● Dataset excerpts
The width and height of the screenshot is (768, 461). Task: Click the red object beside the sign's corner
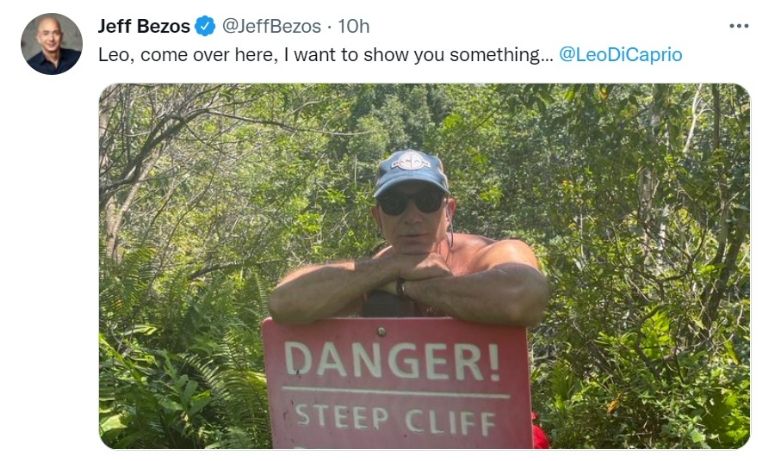[540, 432]
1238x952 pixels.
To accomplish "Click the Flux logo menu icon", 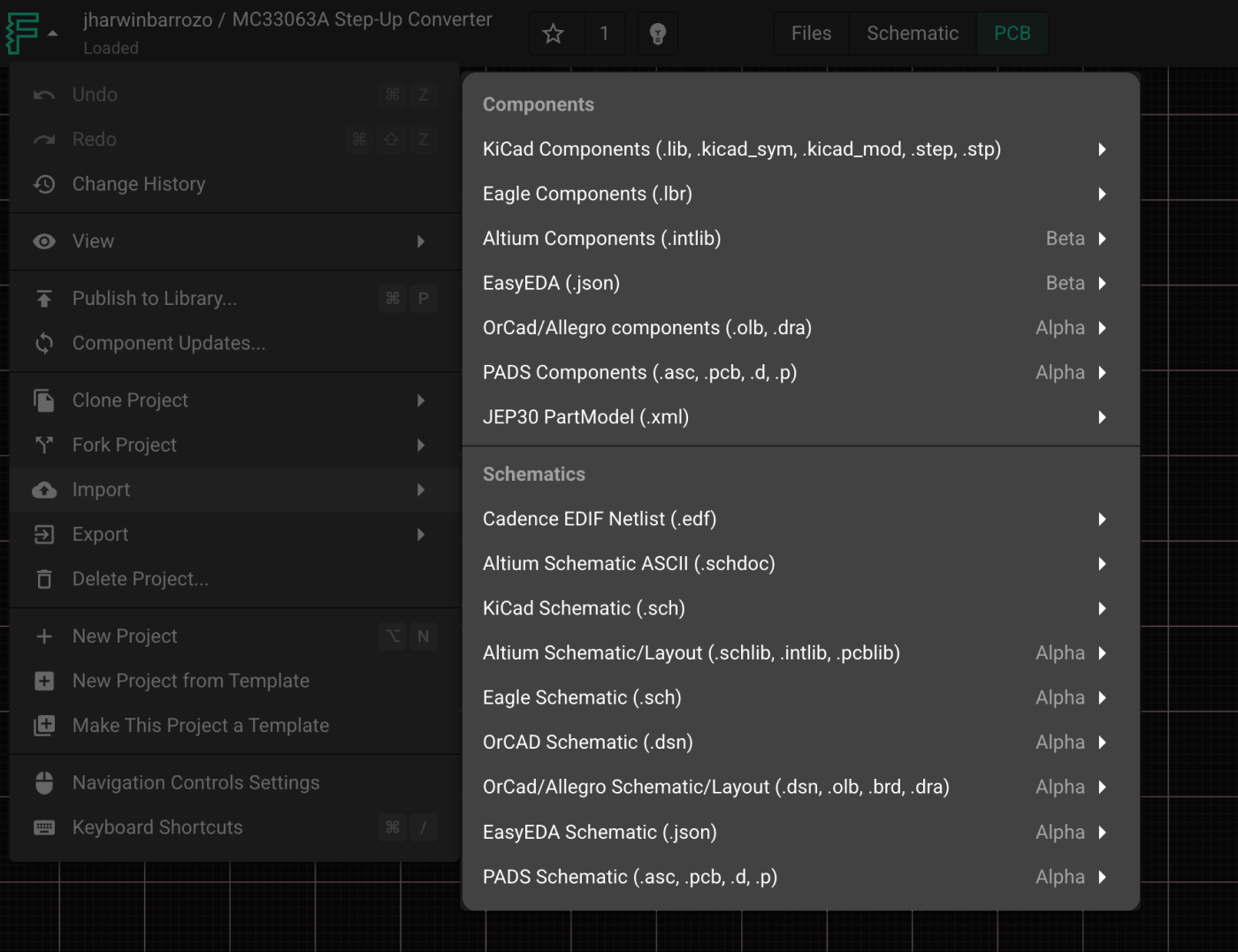I will [x=22, y=33].
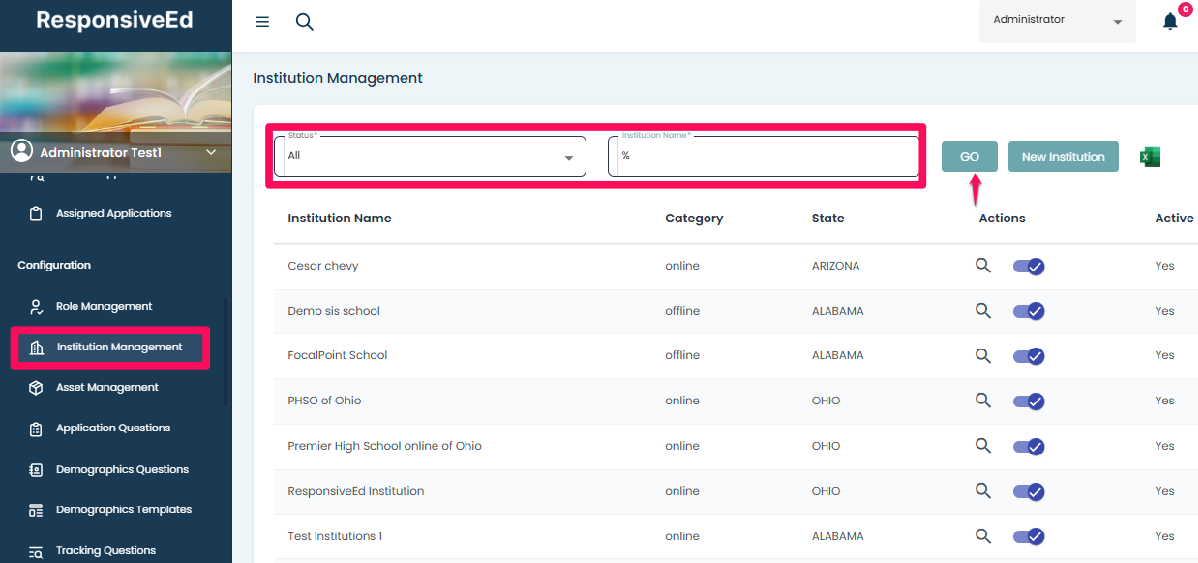Click Role Management person icon
1198x563 pixels.
click(x=36, y=307)
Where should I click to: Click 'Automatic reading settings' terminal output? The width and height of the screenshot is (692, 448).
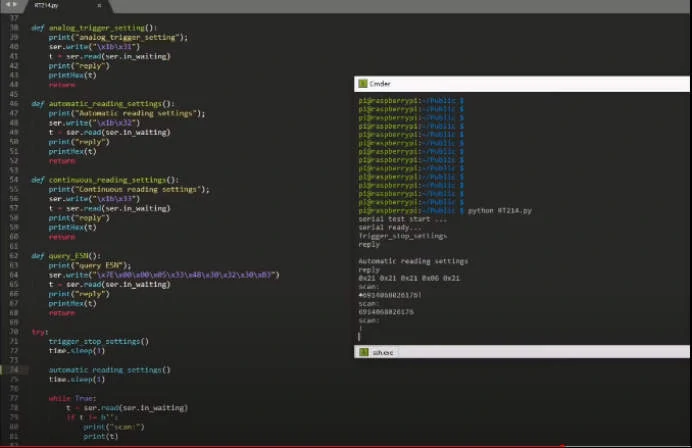(412, 261)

● About this task
What do the lines above say from the line containing "Where should I" through the last line? Quote them exactly, both ends included, and leave out the pictures.

● Written solution
Where should I click to: Click 'Automatic reading settings' terminal output? The width and height of the screenshot is (692, 448).
(412, 261)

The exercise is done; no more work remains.